In the midst of these impending security challenges, the tangible gains made across the country risk halting, if not reversing altogether. In particular, the rights of women, which have been strongly defended in Afghanistan by NATO and Afghan troops, would collapse should an emboldened Taliban come to power. This is especially worrying considering regional partners may well prioritise a more stable domestic security situation in Kabul over continued progress on women’s rights – in addition to the explicit rights of traditionally marginalised ethnicities such as the Shia Hazara.
President Biden set the withdrawal deadline for the twentieth anniversary of the 9/11 atrocity, but does this politically arbitrary deadline reflect the security situation on the ground? Many think not. The crucial questions now turn to what outcomes NATO – and indeed regional allies – can still influence after the troop withdrawal. As Australia – a vital military ally in Afghanistan – announces the closure of its embassy in Kabul, there remain serious doubts about NATO’s effectiveness going forwards, as well as the very survival of the Afghan government.

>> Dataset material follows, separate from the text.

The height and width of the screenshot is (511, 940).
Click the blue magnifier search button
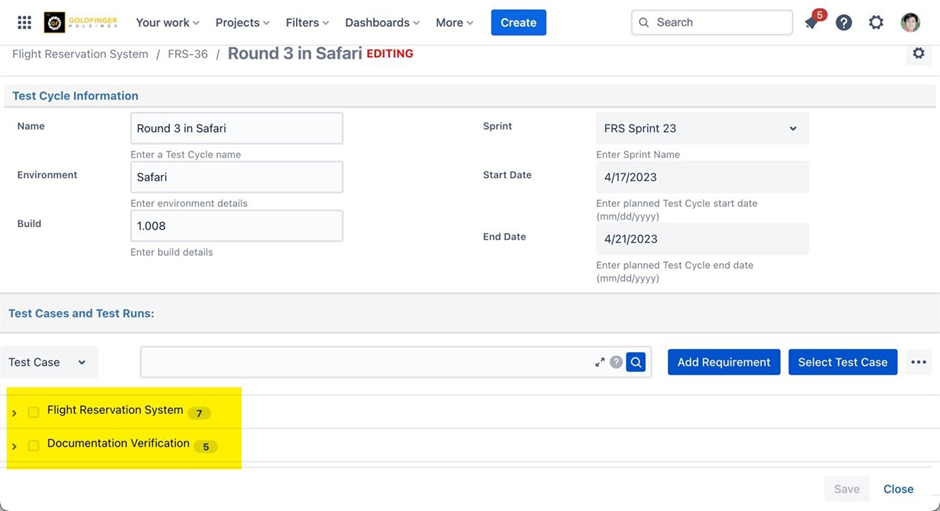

The Henry Jackson Society is pleased to invite you to this timely and informative event, where we will hear from expert speakers, practitioners and policy makers, who will discuss key themes around this highly topical issue.

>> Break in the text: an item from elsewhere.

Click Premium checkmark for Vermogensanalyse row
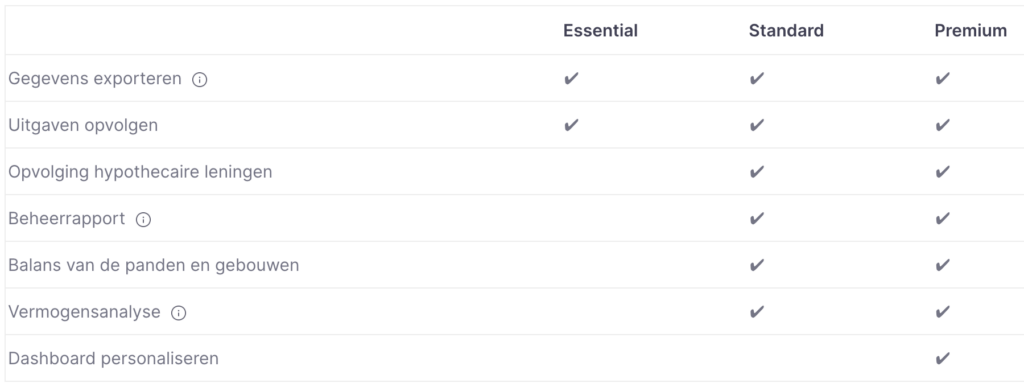 (x=942, y=312)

Naheed Farid is a Member of the Afghanistan Parliament representing the people of Herat. Mrs. Farid serves as the Chair of the Human Rights, Civil Society and Women’s Affairs Commission where she is a vocal champion for Afghanistan’s women and a strong supporter of human rights. Mrs. Farid became the youngest person ever to be elected to the Afghanistan Parliament in 2010 at the age of 27.
Col. Richard Kemp CBE is a retired British Army officer who served from 1977 to 2006. Kemp was an infantry battalion Commanding Officer. Among his assignments were the command of Operation Fingal in Afghanistan from July to November 2003, and work for the Joint Intelligence Committee and COBR.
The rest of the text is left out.